Detailed Methodology & Analysis

Purpose Statement
Each of the fifty states as well as the District of Columbia and the federal government have passed an open records or freedom of information act giving citizens access to public records. The opening provision of each of these acts provides that an open government is a critical element in achieving a successful democracy and that it is only when the public is given free reign over government documents that the public can effectively oversee the activities of its elected leaders. Thus, each state and the federal government has made it its policy to promote a more open and better government by giving the public wide access to public records. The Better Government Association (BGA) has undertaken a comprehensive study analyzing the open records statutes of each of the fifty states, as well as the District of Columbia, in order to examine the effectiveness of each statute in promoting this policy.

The Analysis
The BGA, in conducting this study, has only analyzed the text of each statute. There has been no analysis of case law or Attorney General Opinions. By assessing only the statutory language, very little interpretation of the law had to be conducted by BGA researchers in order to complete this study. This allowed the BGA to keep the analysis as objective as possible. In addition, as the primary source of law, citizens seeking to invoke their rights to examine public records will look to the statute for guidance, not case law or Attorney General Opinions.

BGA survey of FOI laws

Methodology
The states were compared against each other. Each state was assessed against five criteria. The five criteria were broken into two categories - three procedural criteria and two penalty criteria. In each criterion, a state was given a grade, zero through five, according to a sliding scale. The points were then converted to an academic "four-point" scale (by multiplying the points awarded by .80). After each procedural criterion was examined, the grades were totaled for each state. Each state was then ranked according to its point total in the procedural criteria. Similarly, after each penalty criterion was examined, the grades were totaled and the states' penalty criteria point totals were compared. The numbers from the two categories of criteria were then added and the states were given an overall ranking according to their grade point average, which reflects the weighting of each category, and the total points in all five criteria, which differentiates quality between states with equivalent GPA's. The total possible points were 25.

The Criteria
The BGA used five criteria to assess each state. The criteria were chosen as an effort to conduct the most objective analysis of the law in each state. Each criteria was graded from zero to five, with five being the highest score. The five criteria are divided into two categories. The first category is comprised
of the first three criteria and is referred as the procedural criteria. The second category, composed of the last two criteria, is referred to as the penalty criteria. The procedural criteria are designed to assess the procedural guidelines in each state for obtaining public records, while the penalty criteria examines the what punishment, if any, is levied against an agency that wrongfully denies access to a public record.
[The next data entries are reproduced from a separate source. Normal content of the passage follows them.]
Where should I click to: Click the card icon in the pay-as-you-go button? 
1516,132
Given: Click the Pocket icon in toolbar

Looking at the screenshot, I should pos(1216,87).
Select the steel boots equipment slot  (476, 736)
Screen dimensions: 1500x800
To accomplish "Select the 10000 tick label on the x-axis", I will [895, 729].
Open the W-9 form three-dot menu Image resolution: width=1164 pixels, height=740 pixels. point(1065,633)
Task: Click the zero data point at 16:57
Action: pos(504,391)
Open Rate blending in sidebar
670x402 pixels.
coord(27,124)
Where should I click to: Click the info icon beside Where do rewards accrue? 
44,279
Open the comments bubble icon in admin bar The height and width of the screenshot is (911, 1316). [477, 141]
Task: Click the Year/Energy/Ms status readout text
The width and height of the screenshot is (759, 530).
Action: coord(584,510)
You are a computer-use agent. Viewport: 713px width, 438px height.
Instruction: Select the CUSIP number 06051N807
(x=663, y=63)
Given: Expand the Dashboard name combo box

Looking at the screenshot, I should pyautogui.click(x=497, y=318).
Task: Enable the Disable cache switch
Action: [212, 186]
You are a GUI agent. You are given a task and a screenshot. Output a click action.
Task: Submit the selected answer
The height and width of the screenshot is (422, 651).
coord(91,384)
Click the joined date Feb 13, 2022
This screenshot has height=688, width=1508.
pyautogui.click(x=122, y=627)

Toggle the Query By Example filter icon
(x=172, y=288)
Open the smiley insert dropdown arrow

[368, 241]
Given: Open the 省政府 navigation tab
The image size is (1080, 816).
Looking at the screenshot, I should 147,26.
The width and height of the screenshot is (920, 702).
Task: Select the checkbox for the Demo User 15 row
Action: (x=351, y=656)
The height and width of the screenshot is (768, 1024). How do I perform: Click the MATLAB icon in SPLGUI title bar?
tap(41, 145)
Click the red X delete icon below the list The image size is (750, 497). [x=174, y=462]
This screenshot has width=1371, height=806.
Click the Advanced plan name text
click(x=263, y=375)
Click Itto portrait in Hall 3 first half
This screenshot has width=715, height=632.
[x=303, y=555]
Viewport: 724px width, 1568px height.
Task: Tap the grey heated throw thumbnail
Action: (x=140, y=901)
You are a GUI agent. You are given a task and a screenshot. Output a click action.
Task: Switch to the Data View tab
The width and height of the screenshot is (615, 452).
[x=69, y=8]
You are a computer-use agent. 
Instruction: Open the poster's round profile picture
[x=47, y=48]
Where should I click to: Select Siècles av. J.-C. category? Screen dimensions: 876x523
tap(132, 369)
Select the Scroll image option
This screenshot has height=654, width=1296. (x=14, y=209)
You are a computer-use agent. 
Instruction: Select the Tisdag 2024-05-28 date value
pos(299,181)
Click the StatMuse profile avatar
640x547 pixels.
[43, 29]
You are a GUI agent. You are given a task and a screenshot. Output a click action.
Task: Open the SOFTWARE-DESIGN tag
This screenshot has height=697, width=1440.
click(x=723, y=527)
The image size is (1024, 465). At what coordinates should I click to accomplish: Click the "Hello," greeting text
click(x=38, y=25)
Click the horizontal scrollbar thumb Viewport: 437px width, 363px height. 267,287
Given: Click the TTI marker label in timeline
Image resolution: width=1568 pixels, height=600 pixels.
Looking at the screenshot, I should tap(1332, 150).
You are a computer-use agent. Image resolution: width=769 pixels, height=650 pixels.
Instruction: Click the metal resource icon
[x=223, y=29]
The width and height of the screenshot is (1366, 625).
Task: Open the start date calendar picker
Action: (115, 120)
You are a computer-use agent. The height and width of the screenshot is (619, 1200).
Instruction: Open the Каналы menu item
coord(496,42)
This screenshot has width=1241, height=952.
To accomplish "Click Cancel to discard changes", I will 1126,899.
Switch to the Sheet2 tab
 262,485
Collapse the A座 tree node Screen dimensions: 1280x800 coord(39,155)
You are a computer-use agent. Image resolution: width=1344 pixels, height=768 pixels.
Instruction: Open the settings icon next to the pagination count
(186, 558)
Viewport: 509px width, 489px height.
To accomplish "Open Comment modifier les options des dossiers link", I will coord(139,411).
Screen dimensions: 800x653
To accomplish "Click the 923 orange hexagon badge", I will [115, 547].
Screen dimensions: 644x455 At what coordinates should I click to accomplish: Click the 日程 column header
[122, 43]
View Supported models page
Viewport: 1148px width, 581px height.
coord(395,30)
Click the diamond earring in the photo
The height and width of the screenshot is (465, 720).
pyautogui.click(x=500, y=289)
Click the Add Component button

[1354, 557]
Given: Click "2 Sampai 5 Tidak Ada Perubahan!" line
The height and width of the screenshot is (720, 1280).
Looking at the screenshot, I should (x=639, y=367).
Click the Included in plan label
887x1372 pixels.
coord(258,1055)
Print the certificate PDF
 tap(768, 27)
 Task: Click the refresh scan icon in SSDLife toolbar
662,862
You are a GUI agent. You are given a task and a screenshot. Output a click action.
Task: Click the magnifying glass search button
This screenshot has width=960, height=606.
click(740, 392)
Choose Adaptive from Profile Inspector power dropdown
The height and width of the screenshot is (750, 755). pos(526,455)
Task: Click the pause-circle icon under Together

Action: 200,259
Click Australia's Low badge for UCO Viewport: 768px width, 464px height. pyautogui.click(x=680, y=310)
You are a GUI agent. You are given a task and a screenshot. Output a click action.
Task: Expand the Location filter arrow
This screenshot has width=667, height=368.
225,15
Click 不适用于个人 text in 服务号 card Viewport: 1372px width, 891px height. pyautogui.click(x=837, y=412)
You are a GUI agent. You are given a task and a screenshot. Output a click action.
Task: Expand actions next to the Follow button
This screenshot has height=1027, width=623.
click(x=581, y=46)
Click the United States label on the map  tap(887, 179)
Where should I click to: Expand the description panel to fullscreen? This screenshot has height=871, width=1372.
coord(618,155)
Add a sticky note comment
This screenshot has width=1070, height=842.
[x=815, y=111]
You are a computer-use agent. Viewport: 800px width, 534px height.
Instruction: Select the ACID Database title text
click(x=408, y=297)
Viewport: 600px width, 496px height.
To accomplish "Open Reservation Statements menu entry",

The procedural criteria are as follows: (1) The amount of time a public agency or department has to respond to a citizen's request for a public document; (2) the process a citizen must go through to appeal the decision of an agency to deny the request for the public record; and (3) whether an appeal is expedited
when it reaches the court system. The penalty criteria weigh: (1) whether the complaining party, upon receiving a favorable judgment in court, is awarded attorney fees and costs; and (2) whether the agency that has wrongfully withheld a record is subject to any civil or criminal punishment.

In assessing the statutes, the BGA chose not to use exemptions from disclosure as a factor in its analysis. Most state statutes, as well as the federal statute, contain a provision that specifically defines what records are not subject to disclosure under the act. The BGA chose not to use exemptions in weighing the strengths and weaknesses of each state's statute because of the relative impossibility of counting each exemption. Furthermore, without a close analysis of how the exemption is interpreted judicially, it is impossible to tell how broad or narrow the exemption reaches. Accordingly, surveying statutes based on exemptions would be very difficult because a state with few exemptions might exclude more records than a state with many exemptions if the first state interprets its exemptions very broadly and while the second state interprets its exemptions very narrowly.

To determine the state grade point average, multiply the number of grade points by the number of credits. Then, divide the number of total grade points by the total number of credits. The quotient is the grade point average.

The Procedural Criteria
The first three criteria that the BGA studied in assessing the strength of each state's open records act are procedural. The three criteria involve the process the requesting party must undergo to gain access to public records. The BGA's concern with these procedural requirements is that a lengthy and burdensome process is likely to discourage citizens from making requests and seeking enforcement of the statute, which will result in less disclosure of public information. Such a result would frustrate the policy of creating a better democracy through a more open government. The procedural criteria are as follows:

Response Time
Response time is the period of time that an agency has to make an initial response to a request for a public record. A major area of concern is requests for time sensitive documents. The more time an agency has to respond to a citizen's request, the less effective the statute becomes. For instance, statutes that provide for very long response times, or do not provide a stated response time at all, do not create any statutory assurances for a requestor, such as a journalist, who is seeking a time sensitive document. Statutes in these states may allow an agency to stall in handing over the requested materials so that they are no longer useful, or the requestor simply gives up on the request. Either result frustrates the purposes of the open records act. Thus, state statutes received more points for quicker response times. Note: The BGA only examined the time an agency has to make an initial response to a request for documents. In many states, an agency can receive an extension of time to consider a request. The BGA did not factor in possible time extensions.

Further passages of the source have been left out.